Wir haben nur unsere Stimme abgegeben und das mit gutem Gewissen!
Sie, Herr Mappus, können sich nun in die Reihe der Wasserwerfer bei Fukushima einreihen, um wenigstens dort für Abkühlung zu sorgen, wofür Sie hierzulande mit hauptverantwortlich sind.Aber aufgepasst! Schutzanzüge für ihre Dimensionen sind dort sicherlich sehr sehr rar!

R.Ruf

27.03.2011, 18:55 Uhr

Das Vermutete ist eingetreten.
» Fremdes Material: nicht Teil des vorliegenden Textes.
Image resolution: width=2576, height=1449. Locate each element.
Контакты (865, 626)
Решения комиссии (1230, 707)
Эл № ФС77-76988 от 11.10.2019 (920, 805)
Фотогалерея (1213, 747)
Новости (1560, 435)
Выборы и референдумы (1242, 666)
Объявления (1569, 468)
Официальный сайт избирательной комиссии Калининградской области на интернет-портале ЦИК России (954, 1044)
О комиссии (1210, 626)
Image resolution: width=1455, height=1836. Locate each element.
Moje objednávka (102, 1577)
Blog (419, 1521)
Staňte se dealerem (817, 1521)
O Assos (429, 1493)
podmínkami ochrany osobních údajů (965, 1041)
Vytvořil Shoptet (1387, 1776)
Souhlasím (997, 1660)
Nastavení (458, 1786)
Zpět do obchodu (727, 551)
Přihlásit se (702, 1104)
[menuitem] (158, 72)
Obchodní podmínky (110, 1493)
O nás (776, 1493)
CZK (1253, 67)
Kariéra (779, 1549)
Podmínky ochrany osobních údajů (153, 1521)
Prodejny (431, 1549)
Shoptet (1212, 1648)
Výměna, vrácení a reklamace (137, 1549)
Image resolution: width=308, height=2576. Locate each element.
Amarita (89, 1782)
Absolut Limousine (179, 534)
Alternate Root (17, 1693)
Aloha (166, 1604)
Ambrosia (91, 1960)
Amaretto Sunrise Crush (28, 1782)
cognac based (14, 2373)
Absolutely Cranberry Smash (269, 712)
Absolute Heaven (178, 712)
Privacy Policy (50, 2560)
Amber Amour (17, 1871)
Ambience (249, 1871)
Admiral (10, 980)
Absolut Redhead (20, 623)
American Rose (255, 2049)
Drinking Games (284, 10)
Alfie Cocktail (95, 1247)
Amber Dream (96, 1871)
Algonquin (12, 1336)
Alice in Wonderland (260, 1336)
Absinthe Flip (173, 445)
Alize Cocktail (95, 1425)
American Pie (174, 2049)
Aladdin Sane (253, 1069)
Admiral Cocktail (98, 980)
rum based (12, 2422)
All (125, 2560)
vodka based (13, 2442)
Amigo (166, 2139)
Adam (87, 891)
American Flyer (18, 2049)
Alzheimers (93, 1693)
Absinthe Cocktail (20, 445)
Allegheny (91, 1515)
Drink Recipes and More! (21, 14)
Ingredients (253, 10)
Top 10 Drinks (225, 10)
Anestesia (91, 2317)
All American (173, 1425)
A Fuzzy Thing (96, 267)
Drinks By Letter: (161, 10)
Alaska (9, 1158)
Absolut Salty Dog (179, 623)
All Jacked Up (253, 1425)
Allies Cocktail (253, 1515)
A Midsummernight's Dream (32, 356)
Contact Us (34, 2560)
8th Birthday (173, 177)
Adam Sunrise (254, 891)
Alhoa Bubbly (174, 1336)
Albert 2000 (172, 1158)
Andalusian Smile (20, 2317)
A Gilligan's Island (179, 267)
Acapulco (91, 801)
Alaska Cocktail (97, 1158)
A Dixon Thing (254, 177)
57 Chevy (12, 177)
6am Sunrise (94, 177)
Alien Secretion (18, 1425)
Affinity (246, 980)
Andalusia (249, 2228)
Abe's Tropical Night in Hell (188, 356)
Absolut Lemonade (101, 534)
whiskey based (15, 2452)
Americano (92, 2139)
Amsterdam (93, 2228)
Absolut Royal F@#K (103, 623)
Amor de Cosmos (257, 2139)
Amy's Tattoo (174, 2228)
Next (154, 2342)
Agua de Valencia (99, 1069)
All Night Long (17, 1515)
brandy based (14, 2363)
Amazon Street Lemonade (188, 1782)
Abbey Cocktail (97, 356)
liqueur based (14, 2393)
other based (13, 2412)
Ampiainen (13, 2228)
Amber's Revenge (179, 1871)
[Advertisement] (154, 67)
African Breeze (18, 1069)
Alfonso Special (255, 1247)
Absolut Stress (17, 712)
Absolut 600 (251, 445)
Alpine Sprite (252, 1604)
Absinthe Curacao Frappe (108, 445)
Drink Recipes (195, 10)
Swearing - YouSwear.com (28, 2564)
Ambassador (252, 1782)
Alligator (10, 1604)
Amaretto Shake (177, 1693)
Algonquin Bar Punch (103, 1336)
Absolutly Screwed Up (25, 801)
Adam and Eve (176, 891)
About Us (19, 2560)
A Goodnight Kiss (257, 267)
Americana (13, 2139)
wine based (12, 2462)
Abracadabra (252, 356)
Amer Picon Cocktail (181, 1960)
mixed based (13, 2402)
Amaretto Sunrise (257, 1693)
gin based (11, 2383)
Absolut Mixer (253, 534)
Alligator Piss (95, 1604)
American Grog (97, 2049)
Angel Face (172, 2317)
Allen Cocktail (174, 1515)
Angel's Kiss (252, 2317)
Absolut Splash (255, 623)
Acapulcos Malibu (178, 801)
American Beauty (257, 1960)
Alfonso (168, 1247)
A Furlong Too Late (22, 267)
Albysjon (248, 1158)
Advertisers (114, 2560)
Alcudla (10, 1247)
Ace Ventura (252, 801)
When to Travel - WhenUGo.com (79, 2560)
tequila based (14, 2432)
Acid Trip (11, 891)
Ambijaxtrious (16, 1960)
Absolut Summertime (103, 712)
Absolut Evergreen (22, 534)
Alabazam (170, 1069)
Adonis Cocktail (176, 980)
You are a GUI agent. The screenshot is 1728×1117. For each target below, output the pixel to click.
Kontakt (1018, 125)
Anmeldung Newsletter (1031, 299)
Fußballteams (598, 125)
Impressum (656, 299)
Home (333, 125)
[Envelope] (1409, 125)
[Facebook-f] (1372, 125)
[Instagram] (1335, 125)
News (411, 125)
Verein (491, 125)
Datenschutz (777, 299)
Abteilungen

Die Niederlage des Herrn Mappus ist auch die Niederlage von Frau Merkel. Die CDU wird zu entscheiden haben ob ein Weiterso mit Merkel an der Spitze der Partei und im Kanzleramt für die Zukunft der Union und die Zukunft Deutschlands noch verantwortbar ist oder ob ein Wechsel angebracht ist.

Berliner

27.03.2011, 19:01 Uhr

Jetzt müssen die Grünen mal zeigen, ob sie wirklich regieren können. Es kommen aber dennoch schwere Zeiten auf BW zu. Die Wähler haben aber so entschieden und müssen nun hoffen, das die 4 Jahre schnell vergehen.